_TASK INSTRUCTIONS_
The answer should be a single number: how many lines in the material contain "target".

_SUPPLIED MATERIAL_
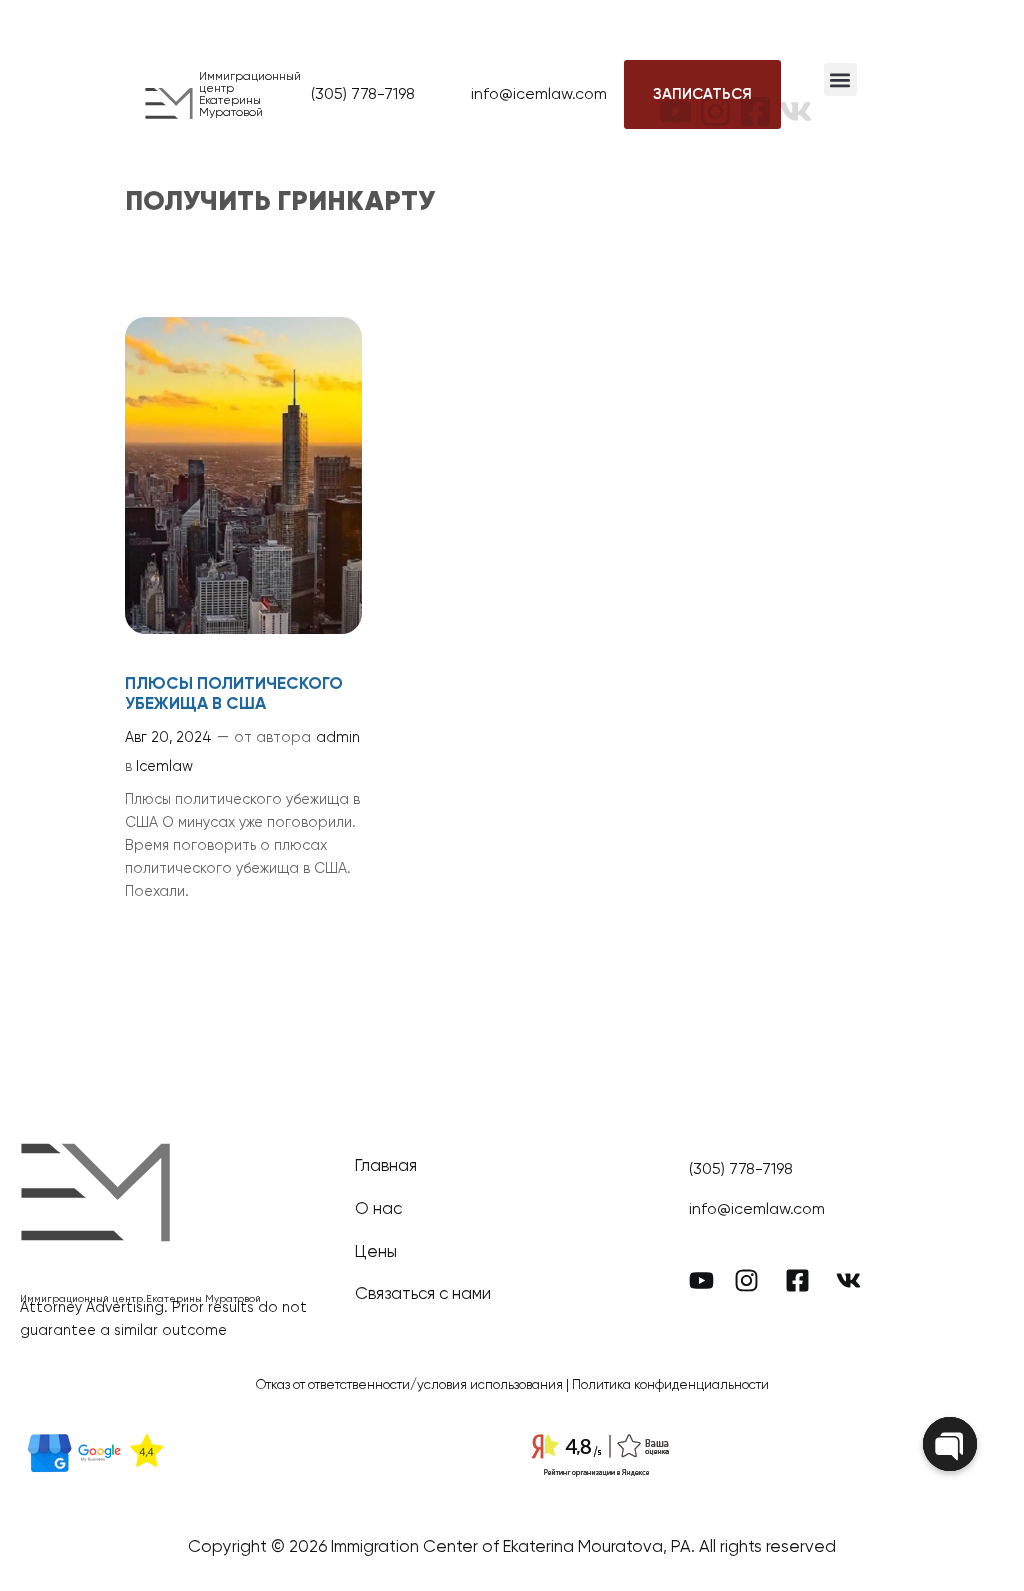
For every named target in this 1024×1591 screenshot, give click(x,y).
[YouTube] (675, 95)
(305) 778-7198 (363, 95)
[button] (840, 79)
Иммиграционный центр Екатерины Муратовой (250, 95)
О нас (378, 1209)
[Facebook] (755, 95)
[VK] (795, 95)
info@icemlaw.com (539, 95)
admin (338, 738)
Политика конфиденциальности (670, 1385)
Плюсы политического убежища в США (234, 694)
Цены (376, 1252)
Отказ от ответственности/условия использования (409, 1385)
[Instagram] (715, 95)
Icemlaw (164, 767)
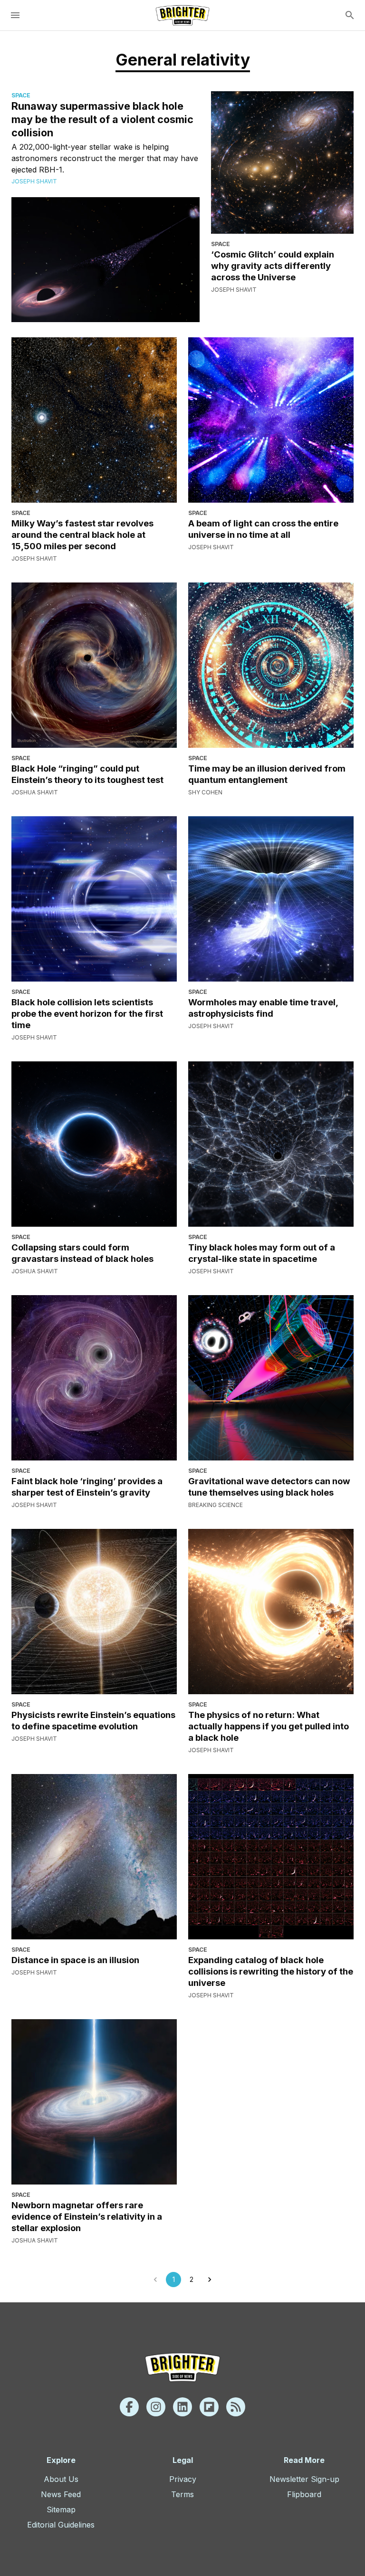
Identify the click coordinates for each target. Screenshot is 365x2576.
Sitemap (61, 2509)
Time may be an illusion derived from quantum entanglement (267, 774)
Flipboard (304, 2494)
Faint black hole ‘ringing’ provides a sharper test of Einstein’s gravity (87, 1487)
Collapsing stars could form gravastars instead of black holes (82, 1253)
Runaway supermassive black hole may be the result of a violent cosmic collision (102, 119)
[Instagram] (155, 2406)
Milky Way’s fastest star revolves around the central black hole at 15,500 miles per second (82, 534)
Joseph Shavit (34, 181)
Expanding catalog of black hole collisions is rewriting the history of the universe (270, 1971)
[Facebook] (129, 2406)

_EXERCISE ANSWER_
2